An old friend stopped contacting me recently. We were close a decade ago, when our children were small. There was no real reason to ignore me, especially since I was responding – in a timely manner – to a long email of hers asking for help. After my response, nothing. And I’ve followed up since. Silence. It’s been three months.
We went through the expected friendship milestones in rapid succession, accelerated by having children the same age and sharing similar joys and struggles. We cooked together, walked for hours, exchanged emotional intimacies, swapped books and clothes, cried and laughed. We commiserated over our changed bodies and altered capacities and goals. We spent some years growing closer than others, as relationship and financial difficulties changed her personal landscape. There were days she accepted my help, others when she felt she could do it all on her own.
Now, nothing. At first, I was put out. Yet even in that acute moment I knew it was my old mate ego talking, those hidden wounds rearing up, uninvited. Since then, I’ve made a conscious effort to sit with my feelings and name them - a skill at the core of mindfulness. Hello, resentment. Hey, affronted pride. Here we go again, abandonment. Welcome, sadness. The more I acknowledge and stay with them – sometimes without judgement if I’m lucky, other times with a fair helping – the more I understand their origins and can let them go. With this acceptance comes profound healing. With this healing comes an openness to truly caring for someone regardless of their actions. In other words, unconditional love - something once only reserved for my husband, child and parents.
I’ve made a conscious effort to sit with my feelings and name them - a skill at the core of mindfulness. Hello, resentment. Hey, affronted pride. Here we go again, abandonment. Welcome, sadness.
It’s basic politeness to respond to anyone’s email – even a one-liner about how busy you are. I realise we all need to be more forgiving during the uncertainty of COVID. I understand executives, editors and entrepreneurs face a tsunami of emails and there are simply not enough hours in the day. But I’m talking about the phenomenon of sudden withdrawal, whether those friendships are new or old. We tend to think people who ignore others are rude or passive-aggressive, but mindfulness reminds us nothing is ever that simple. But even knowing that, it hurts.

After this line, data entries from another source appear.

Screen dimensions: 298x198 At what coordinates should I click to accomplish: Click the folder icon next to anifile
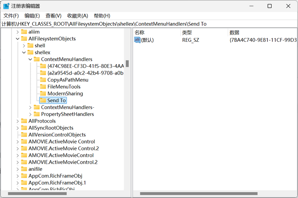[24, 169]
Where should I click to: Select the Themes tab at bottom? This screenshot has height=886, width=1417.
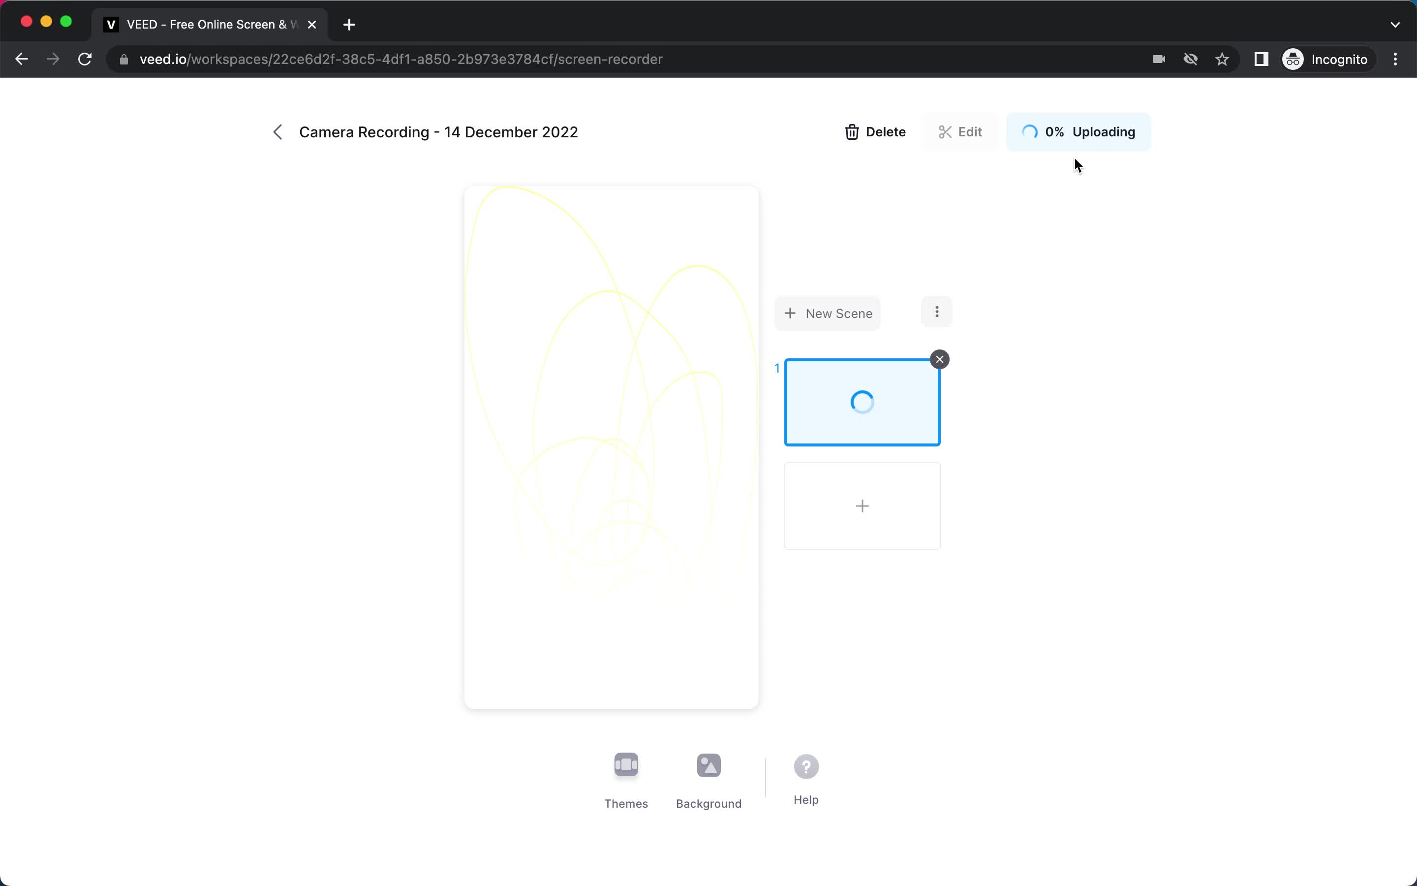[627, 779]
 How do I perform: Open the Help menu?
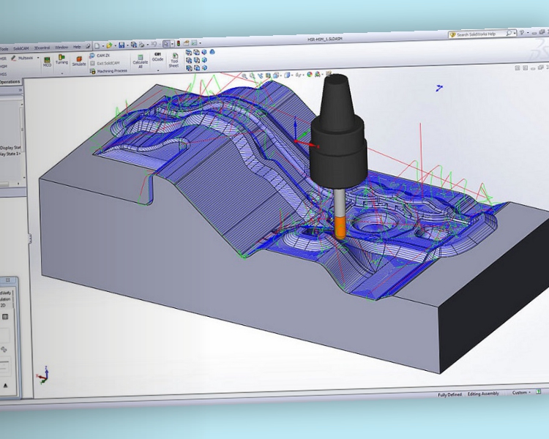click(x=77, y=47)
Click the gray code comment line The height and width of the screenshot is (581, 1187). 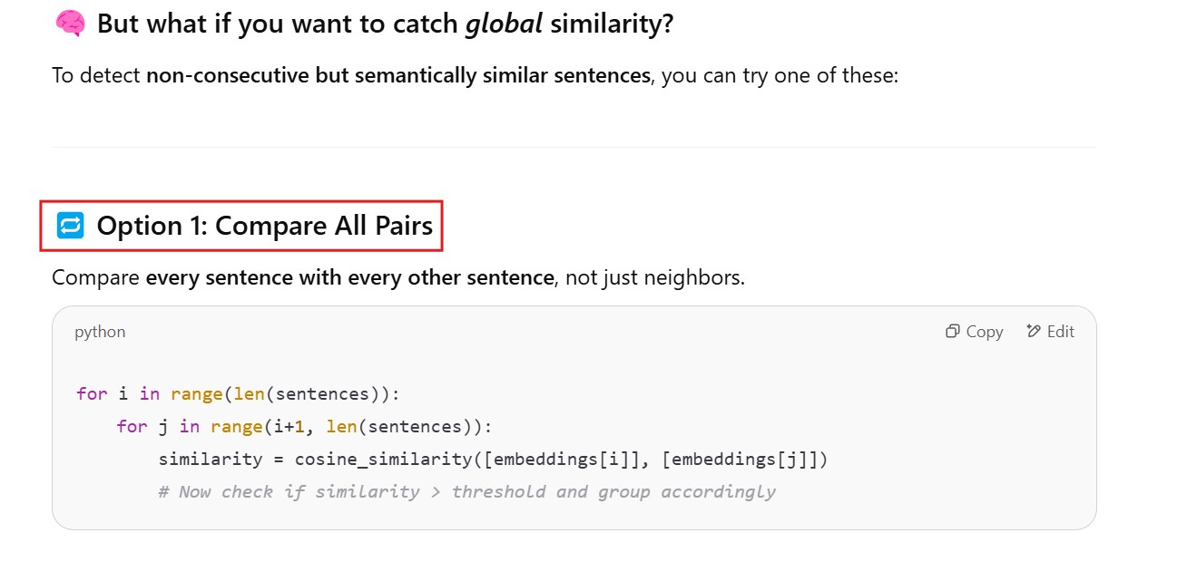[x=466, y=491]
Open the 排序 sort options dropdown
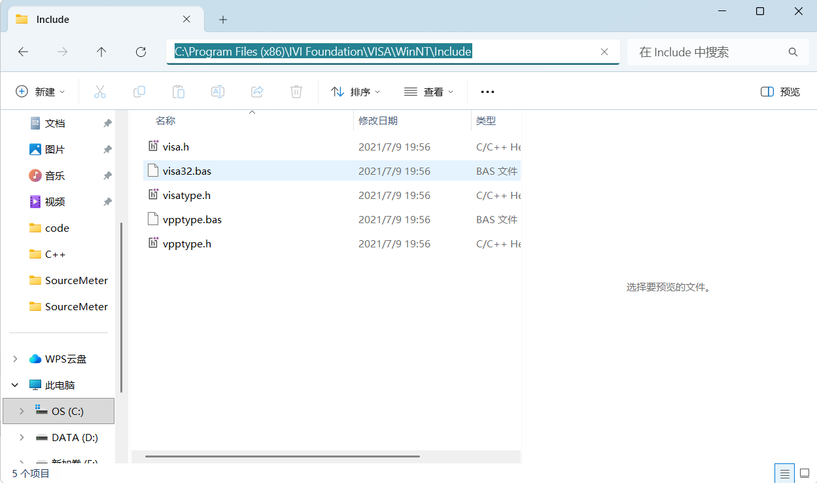Viewport: 817px width, 483px height. pyautogui.click(x=355, y=91)
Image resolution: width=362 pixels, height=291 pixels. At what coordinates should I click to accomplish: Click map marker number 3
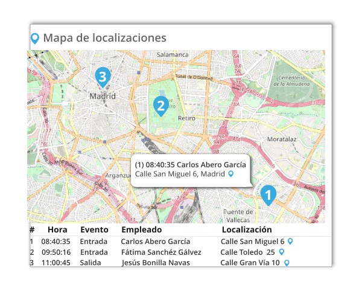tap(103, 77)
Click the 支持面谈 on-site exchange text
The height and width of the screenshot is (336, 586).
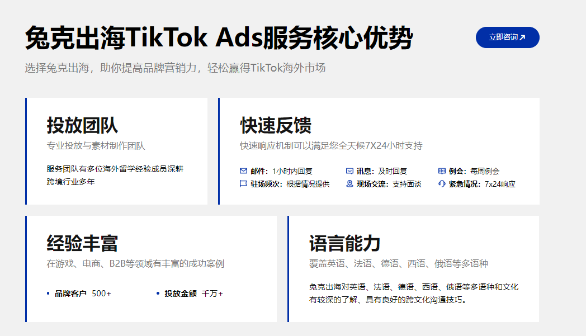click(x=407, y=184)
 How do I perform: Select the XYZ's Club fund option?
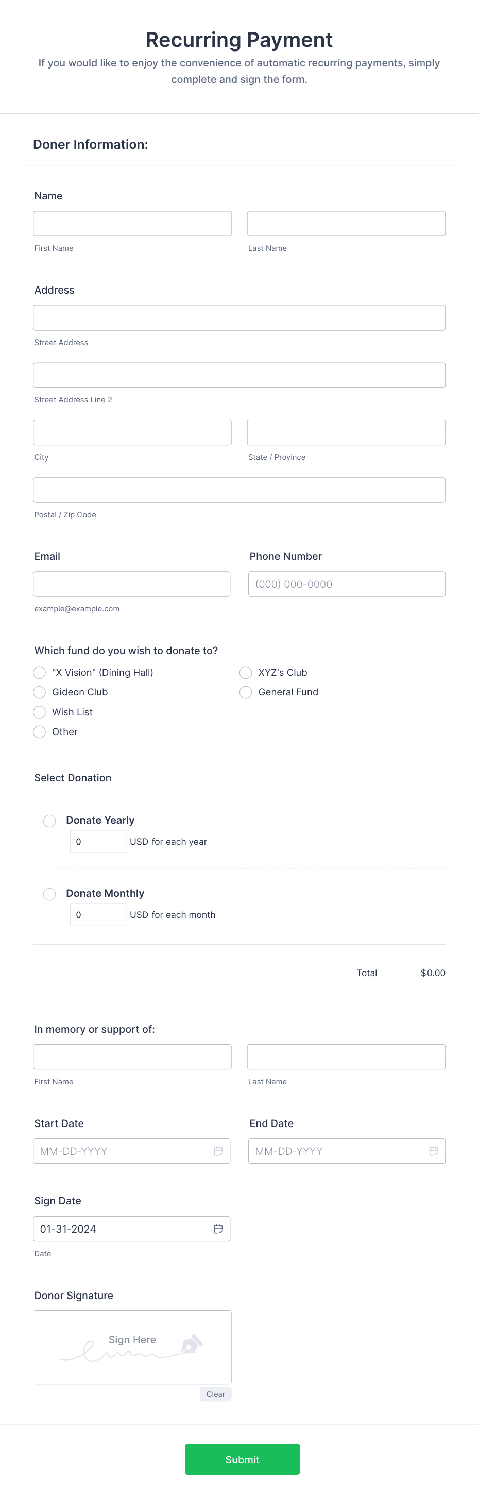pyautogui.click(x=245, y=673)
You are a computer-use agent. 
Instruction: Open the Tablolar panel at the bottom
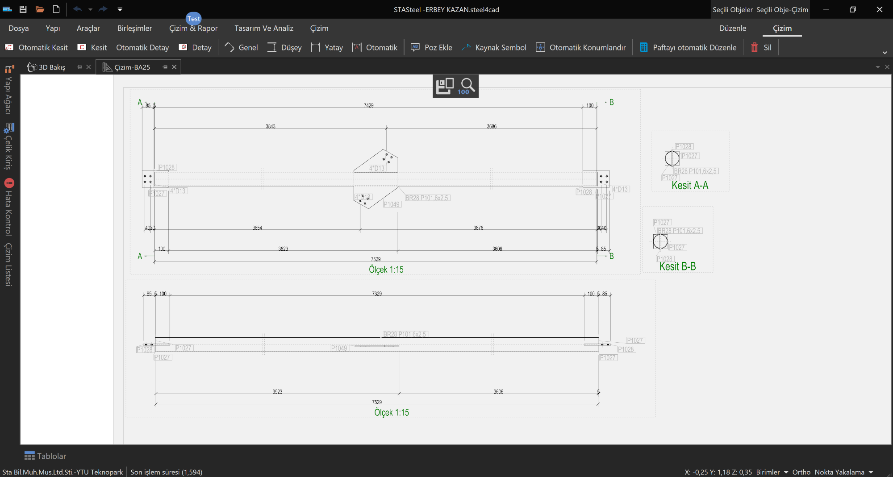(45, 456)
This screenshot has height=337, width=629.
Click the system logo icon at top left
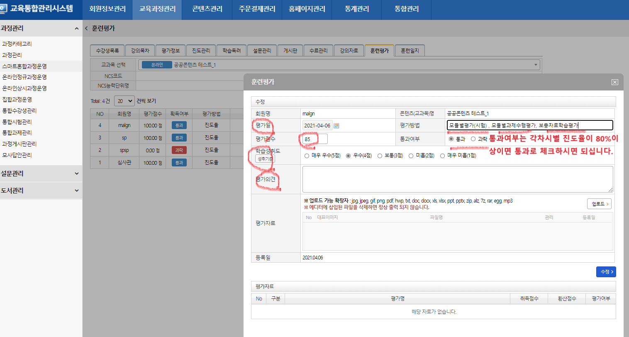click(x=3, y=9)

So why do people take the easy way out? Do they get cold feet? Are they non-confrontational by nature, or just plain cowardly? Sometimes the hardest thing is living the rest of your life not knowing what you did – or failed to do – to give rise to this reaction. Do friends disregard us out of indifference, de-sensitisation, because everyone else is? Is the vulnerability and intimacy too confronting to continue? The sudden end of a close friendship can sometimes be as confusing and painful as the end of a sexual relationship. And there’s no real process of social acknowledgement or mourning for this kind of grief in our culture.
The sudden end of a close friendship can sometimes be as confusing and painful as the end of a sexual relationship. And there’s no real process of social acknowledgement or mourning for this kind of grief in our culture.
I snubbed someone years ago. Actually, I ran away from many potential lovers, but that didn’t count in my reckoning at the time. It was only when I turned my back on a female friend that the guilt ate me up and continued to do so. Obviously, I didn’t care enough about our friendship to have the tough conversation we needed. I was in my early 20s and the exclusive affinity we built up so fast felt suffocating, unsustainable. I didn’t want someone to need me that much. I didn’t know how to be a good friend without giving her my all. I soon burnt out, as I had no clue how to maintain boundaries. I bled into her life and dreams and hopes until it was too much, when I abruptly staunched the flow. Now I can acknowledge I was selfish and wrong. I didn’t want to put in the hard yards. I didn’t return her phone calls. I hung up as soon as I heard her voice. I walked the other way if I saw her. Back then, cutting someone out of your life was more intense than it is today. Now it’s become easier, more insidious and arguably more common.
Is my friend’s non-answer an answer in itself? I know she’s often overwhelmed and could leave things until the last minute. Maybe I need to be patient. Write again. Call. Give her the benefit of the doubt. Remember her kindness, sweetness and basic goodness. In the end, it doesn’t really matter whether or not I find out why this happened. There are no easy answers. Mindfulness has helped me realise that life, like friendships, is messy, unpredictable and often unresolved. Nothing is personal, much as we long to perceive it as so. Nothing is a direct attack on me. There’s more to a story than we will ever know.